Los Angeles Angels manager Joe Maddon walks in the dugout before a baseball game between the San Francisco Giants and the Angels in San Francisco, Wednesday, Aug. 19, 2020. (AP Photo/Jeff Chiu)

As teams around baseball leveraged prospect surpluses to swing meaningful trades Monday, Angels manager Joe Maddon sat in front of a Zoom-equipped iPad in the basement of Angel Stadium for the first of his videoconferences and answered questions on the daily minutiae of his basement-dwelling team.

He likely hadn't imagined spending this year's trade deadline confronting such tedium. Maddon was ushered into his first year as manager of the Angels with an expensive lineup featuring newcomer Anthony Rendon and three-time most valuable player Mike Trout. He expected to win.

So when Maddon was eventually asked how close he believed the Angels are to contending for the playoffs on a regular basis, he didn't bother hiding his feelings. He delivered an indictment.

“We need to do some work,” he said.

Hours later, the Angels fell to an American League-worst 12-24 with a narrow loss to the rebuilding Seattle Mariners, furthering the sting of Maddon’s evaluation. In a normal 162-game season, the Angels would be on pace to go a horrific 54-108.

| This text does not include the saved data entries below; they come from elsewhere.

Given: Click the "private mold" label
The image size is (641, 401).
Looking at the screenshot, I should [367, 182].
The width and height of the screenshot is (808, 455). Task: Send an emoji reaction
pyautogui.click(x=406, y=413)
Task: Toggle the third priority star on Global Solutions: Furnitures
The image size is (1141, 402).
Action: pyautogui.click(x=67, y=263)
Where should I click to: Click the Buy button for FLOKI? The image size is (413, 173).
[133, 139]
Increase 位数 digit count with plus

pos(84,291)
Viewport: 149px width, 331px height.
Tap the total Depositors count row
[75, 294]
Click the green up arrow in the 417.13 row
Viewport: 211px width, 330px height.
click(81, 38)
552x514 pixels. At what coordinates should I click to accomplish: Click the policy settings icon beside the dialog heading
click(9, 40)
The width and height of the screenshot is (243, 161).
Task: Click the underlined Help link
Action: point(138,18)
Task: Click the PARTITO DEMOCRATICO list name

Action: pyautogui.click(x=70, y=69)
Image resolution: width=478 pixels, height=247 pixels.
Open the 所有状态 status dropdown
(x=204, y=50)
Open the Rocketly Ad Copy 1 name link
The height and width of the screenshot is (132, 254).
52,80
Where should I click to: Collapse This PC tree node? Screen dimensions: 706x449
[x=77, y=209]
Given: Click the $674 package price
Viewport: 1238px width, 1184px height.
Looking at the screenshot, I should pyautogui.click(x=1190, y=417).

Maddon knew last offseason the Angels needed to make roster improvements. But after 10 months at the helm, and after staging two training camps, he has a better understanding of the team’s coffers. Not only does he know to what extent owner Arte Moreno is willing to spend, but he also knows what kind of talent the Angels have in their farm system.

Maddon declined to elaborate on his evaluation out of respect to general manager Billy Eppler and Moreno, with whom he has yet to broach the topic privately.

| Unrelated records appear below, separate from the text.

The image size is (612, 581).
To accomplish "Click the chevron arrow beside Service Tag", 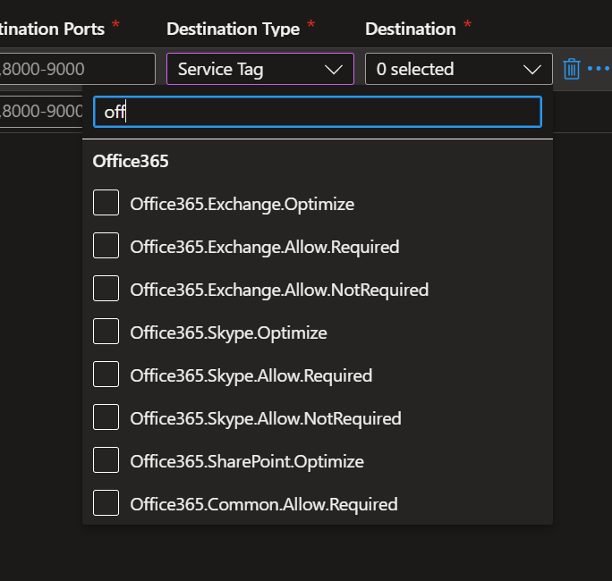I will 334,69.

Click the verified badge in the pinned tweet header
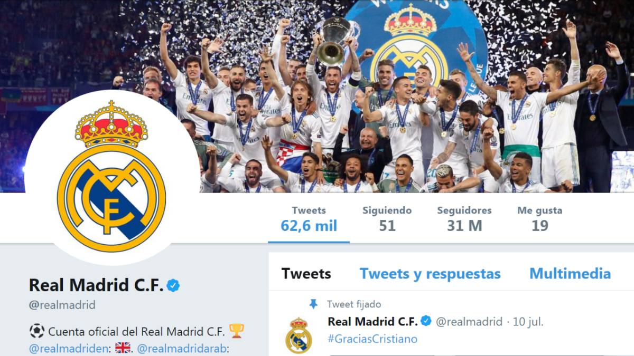pyautogui.click(x=426, y=321)
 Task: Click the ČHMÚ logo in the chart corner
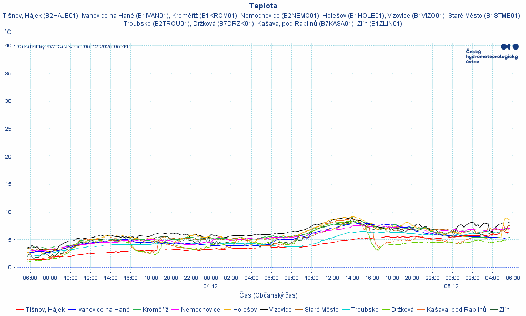click(492, 54)
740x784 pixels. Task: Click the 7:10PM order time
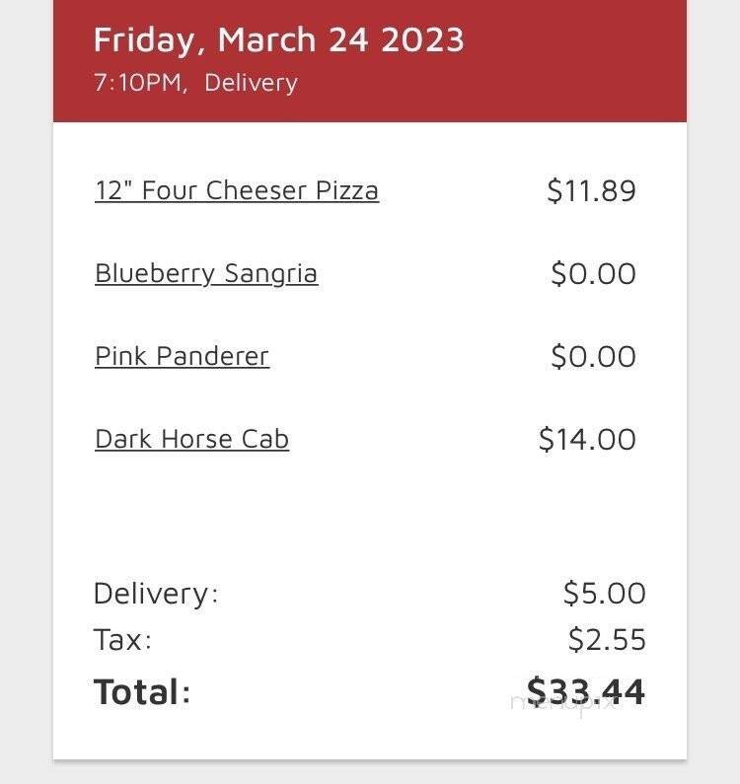(137, 83)
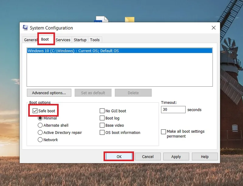Click the System Configuration title bar icon
The image size is (243, 186).
tap(25, 28)
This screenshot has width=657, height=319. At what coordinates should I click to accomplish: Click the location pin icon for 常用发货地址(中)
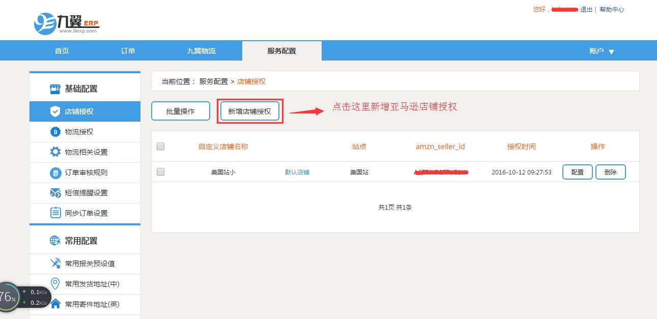(55, 284)
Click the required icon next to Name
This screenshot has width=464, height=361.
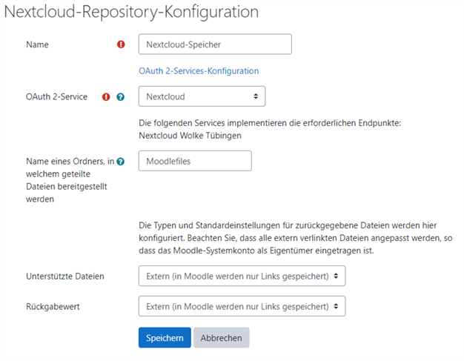[122, 44]
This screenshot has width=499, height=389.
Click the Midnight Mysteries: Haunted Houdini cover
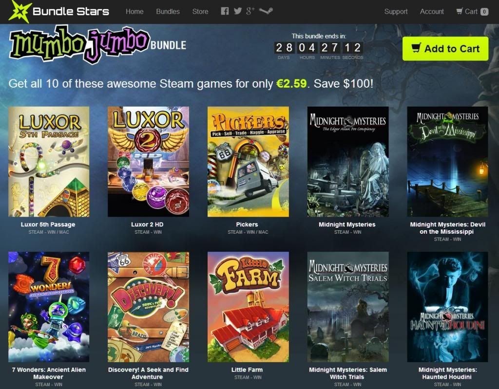pos(447,307)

But it has been clear for years how little major league-ready talent the Angels have at starting pitcher, catcher and first base. Baseball America’s most recent evaluation of the Angels’ middling farm system counts no catchers, one first baseman (Jared Walsh, who has played in 41 MLB games dating to last season) and two starting pitchers who have reached double-A among the team’s top 30 prospects. Patrick Sandoval, one of the pitchers, has a 5.66 ERA in 15 MLB outings since late 2019.

The trade of Brian Goodwin for left-handed starter Packy Naughton, who was one of the Cincinnati Reds’ top pitching prospects, does little to address the need on the mound. Naughton’s road to the majors might be short but he hasn’t played above double-A. He still has pitches to refine.

Angels slugger Mike Trout reacts after striking out against the Seattle Mariners.
Angels slugger Mike Trout reacts after striking out against the Seattle Mariners on Monday. (Kyusung Gong / Associated Press)

The deadline trade market didn’t allow Eppler to mine for a frontline pitcher. The expanded playoff format meant he was fighting numerous teams seeking to add depth for the stretch run.

More than one team asked Eppler to part with Angels starters Dylan Bundy and Andrew Heaney, who figure to form part of the 2021 rotation.

“If you're going to acquire starting pitching via the trade market, it's going to hurt,” Eppler said, referring to the number of prospects teams typically ask for in return. “You know you're going to probably end up giving up a little bit more than you want to.”

The trades of catcher Jason Castro and infielder Tommy La Stella didn’t turn up a catcher or first baseman. The Angels received reliever Gerardo Reyes and middle infielder Franklin Barreto.

So Eppler — or whoever replaces him, should he and the Angels part ways at the end of his contract this month — will have to try again to fix the Angels’ deficiencies in the offseason.

Just as he did last year. And the year before that.

When the Angels hired Maddon last October, he stood on a dais set up on the diamond at Angel Stadium and weaved a tale full of references to the nearly three decades he spent as a coach in the Angels organization for the benefit of current and former players, team employees and sponsors and a national television audience.

As he laid out his plan for returning Angels baseball to its former glory, he took a moment to address his disdain for missing the postseason.

“I don’t like watching this crap on TV,” he said. “I don’t like it. It’s much more fun to be involved. Much more fun to be under the scrutiny, much more fun to be second-guessed, than to not.”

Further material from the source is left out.